What you are asked to do: From the first line to the last, write out the records below exactly as they appear.

......

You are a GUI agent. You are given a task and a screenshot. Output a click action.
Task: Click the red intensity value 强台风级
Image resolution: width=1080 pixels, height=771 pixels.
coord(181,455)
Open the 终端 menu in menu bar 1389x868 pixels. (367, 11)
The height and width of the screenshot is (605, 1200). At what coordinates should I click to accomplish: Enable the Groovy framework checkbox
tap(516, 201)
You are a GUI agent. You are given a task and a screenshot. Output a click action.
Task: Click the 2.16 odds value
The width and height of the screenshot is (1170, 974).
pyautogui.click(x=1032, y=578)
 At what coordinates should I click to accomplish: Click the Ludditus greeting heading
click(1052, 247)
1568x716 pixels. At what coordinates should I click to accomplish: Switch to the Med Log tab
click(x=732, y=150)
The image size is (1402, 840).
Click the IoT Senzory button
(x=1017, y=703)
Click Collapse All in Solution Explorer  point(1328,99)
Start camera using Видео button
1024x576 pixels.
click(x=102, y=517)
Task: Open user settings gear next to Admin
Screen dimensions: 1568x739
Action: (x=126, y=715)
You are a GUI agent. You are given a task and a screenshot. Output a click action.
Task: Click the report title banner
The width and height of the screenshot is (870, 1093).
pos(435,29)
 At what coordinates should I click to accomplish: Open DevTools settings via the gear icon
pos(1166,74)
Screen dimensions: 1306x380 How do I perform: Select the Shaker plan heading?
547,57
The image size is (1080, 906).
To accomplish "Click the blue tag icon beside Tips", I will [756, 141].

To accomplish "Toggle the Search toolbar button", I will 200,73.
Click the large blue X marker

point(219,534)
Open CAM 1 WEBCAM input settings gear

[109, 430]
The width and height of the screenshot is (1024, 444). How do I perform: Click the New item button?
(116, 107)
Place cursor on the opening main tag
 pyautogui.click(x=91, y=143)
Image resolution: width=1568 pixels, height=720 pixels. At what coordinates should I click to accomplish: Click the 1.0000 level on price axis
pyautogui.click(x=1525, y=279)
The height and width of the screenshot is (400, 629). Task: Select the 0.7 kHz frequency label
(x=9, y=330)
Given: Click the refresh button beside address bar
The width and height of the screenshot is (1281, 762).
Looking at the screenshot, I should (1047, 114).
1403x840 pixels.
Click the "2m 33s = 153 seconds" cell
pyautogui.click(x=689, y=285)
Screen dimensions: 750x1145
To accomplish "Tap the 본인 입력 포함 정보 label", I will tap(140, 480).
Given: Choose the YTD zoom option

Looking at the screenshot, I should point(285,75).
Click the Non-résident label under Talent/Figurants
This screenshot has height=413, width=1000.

......

Result for this exercise:
You are a GUI agent. You are given a task and a screenshot. Output a click action.
Task: Click the red intensity value 强台风级
Image resolution: width=1080 pixels, height=771 pixels.
coord(181,455)
Open the 终端 menu in menu bar 1389x868 pixels. (367, 11)
The height and width of the screenshot is (605, 1200). At what coordinates should I click to accomplish: Enable the Groovy framework checkbox
tap(516, 201)
You are a GUI agent. You are given a task and a screenshot. Output a click action.
Task: Click the 2.16 odds value
The width and height of the screenshot is (1170, 974).
pyautogui.click(x=1032, y=578)
 At what coordinates should I click to accomplish: Click the Ludditus greeting heading
click(1052, 247)
1568x716 pixels. At what coordinates should I click to accomplish: Switch to the Med Log tab
click(x=732, y=150)
The image size is (1402, 840).
Click the IoT Senzory button
(x=1017, y=703)
Click Collapse All in Solution Explorer  point(1328,99)
Start camera using Видео button
1024x576 pixels.
click(x=102, y=517)
Task: Open user settings gear next to Admin
Screen dimensions: 1568x739
Action: (x=126, y=715)
You are a GUI agent. You are given a task and a screenshot. Output a click action.
Task: Click the report title banner
The width and height of the screenshot is (870, 1093).
pos(435,29)
 At what coordinates should I click to accomplish: Open DevTools settings via the gear icon
pos(1166,74)
Screen dimensions: 1306x380 How do I perform: Select the Shaker plan heading?
547,57
The image size is (1080, 906).
To accomplish "Click the blue tag icon beside Tips", I will [756, 141].

To accomplish "Toggle the Search toolbar button", I will 200,73.
Click the large blue X marker

point(219,534)
Open CAM 1 WEBCAM input settings gear

[109, 430]
The width and height of the screenshot is (1024, 444). How do I perform: Click the New item button?
(116, 107)
Place cursor on the opening main tag
 pyautogui.click(x=91, y=143)
Image resolution: width=1568 pixels, height=720 pixels. At what coordinates should I click to accomplish: Click the 1.0000 level on price axis
pyautogui.click(x=1525, y=279)
The height and width of the screenshot is (400, 629). Task: Select the 0.7 kHz frequency label
(x=9, y=330)
Given: Click the refresh button beside address bar
The width and height of the screenshot is (1281, 762).
Looking at the screenshot, I should (1047, 114).
1403x840 pixels.
Click the "2m 33s = 153 seconds" cell
pyautogui.click(x=689, y=285)
Screen dimensions: 750x1145
To accomplish "Tap the 본인 입력 포함 정보 label", I will tap(140, 480).
Given: Choose the YTD zoom option

Looking at the screenshot, I should point(285,75).
Click the Non-résident label under Talent/Figurants
This screenshot has height=413, width=1000.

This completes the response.